El viaje por el desierto transcurrió tranquilo, hasta la cuarta jornada. El amanecer del cuarto día volvió a azotarlos una de las tormentas negras que ya les habían afectado en la travesía del Mar Cambiante. El primero de esos fenómenos que sufrían Galad y sus acompañantes apenas les dio tiempo a prepararse. El viento comenzó a sacudirlos violentamente y a los pocos instantes ya se veían envueltos en las tinieblas y el frío. Todos cayeron inconscientes en un intervalo de tiempo corto. Symeon, en su inconsciencia, despertó en el Mundo Onírico. Al poco rato, notó a alguien a su lado: no era otro que Galad, la última incorporación del grupo. Se saludaron con un gesto, y mientras el Errante intentaba explicar al paladín dónde se encontraban, un escalofrío los sacudió, afectando fuertemente la descontrolada imagen onírica de Galad; una fuerte presencia física se acercaba hacia ellos; podían sentirla empujando, y también el frío intenso que la acompañaba. Symeon trató por todos los medios de sacarlos de allí mediante sus exóticas habilidades, pero aunque consiguió retrasar la aproximación de lo que quiera que fuera aquello, no consiguió dejarlo atrás. Empezaron a notar dolor, un dolor muy real, e incluso una sensación de entumecimiento causada por el frío; todo ello mientras el empuje de la presencia les hacía complicado guardar el equilibrio. Una especie de zumbido que pronto se convirtió en un grave bramido comenzó a oirse; la luz grisácea característica de aquella realidad parecía hacerse más tenue conforme la presencia se acercaba.

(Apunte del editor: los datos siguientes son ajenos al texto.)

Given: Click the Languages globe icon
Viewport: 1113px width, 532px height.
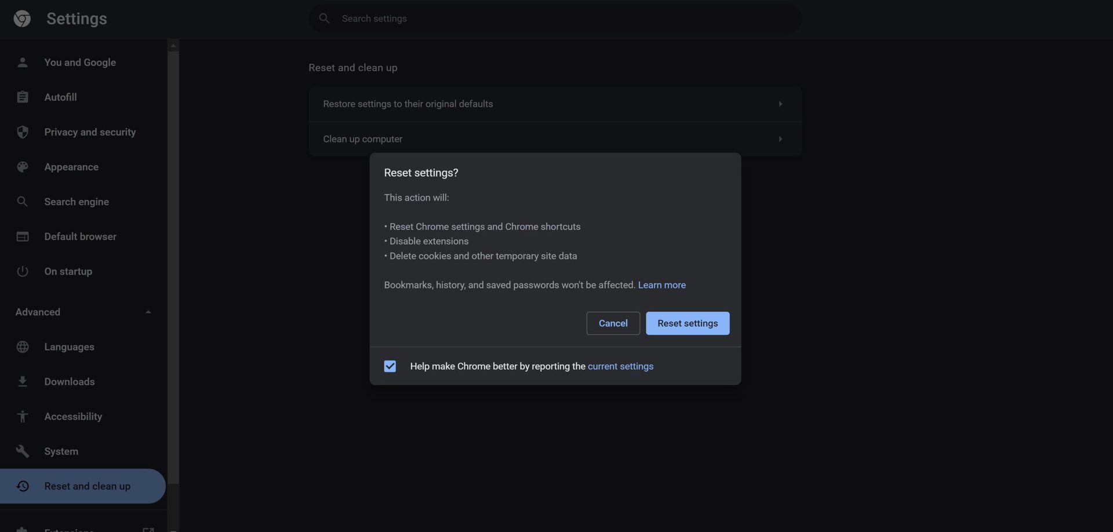Looking at the screenshot, I should (23, 347).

De repente, una mancha plateada comenzó a brillar en el hombro de Galad, contrastando con la translucidez del resto de su cuerpo, la mancha aparecía clara, sólida y destellante; y Galad ya no parecía él: sus ojos se habían vuelto también plateados y comenzó a henchirse de poder a ojos vista. Symeon intentó llevárselo de allí una vez más, pero no pudo, pues el contacto del paladín le quemaba como hierro al rojo. “Naciste para esto, acéptalo”, oyó claramente Symeon en una voz oscura y rotunda. Sin duda, era la poderosa presencia que debía de estar dirigiéndose a Galad.
Cuando parecía que Galad estaba a punto de estallar, un nuevo actor entró en escena. Una veloz figura plateada se lanzó hacia las sombras que envolvían la presencia que se aproximaba, gritando “¡¡¡detente, engendro!!!”. Symeon se volvió, sorprendido, y pudo ver que se trataba de Aldur. El enorme y bravo paladín se lanzó contra las sombras, que lo envolvieron; al cabo de unos instantes, todo pareció estallar en una explosión de luz blanca.
La tormenta había pasado; todos despertaron poco a poco. Y, desesperados, descubrieron que Aldur no se encontraba ya junto a ellos. No pudieron descubrir ni rastro del paladín.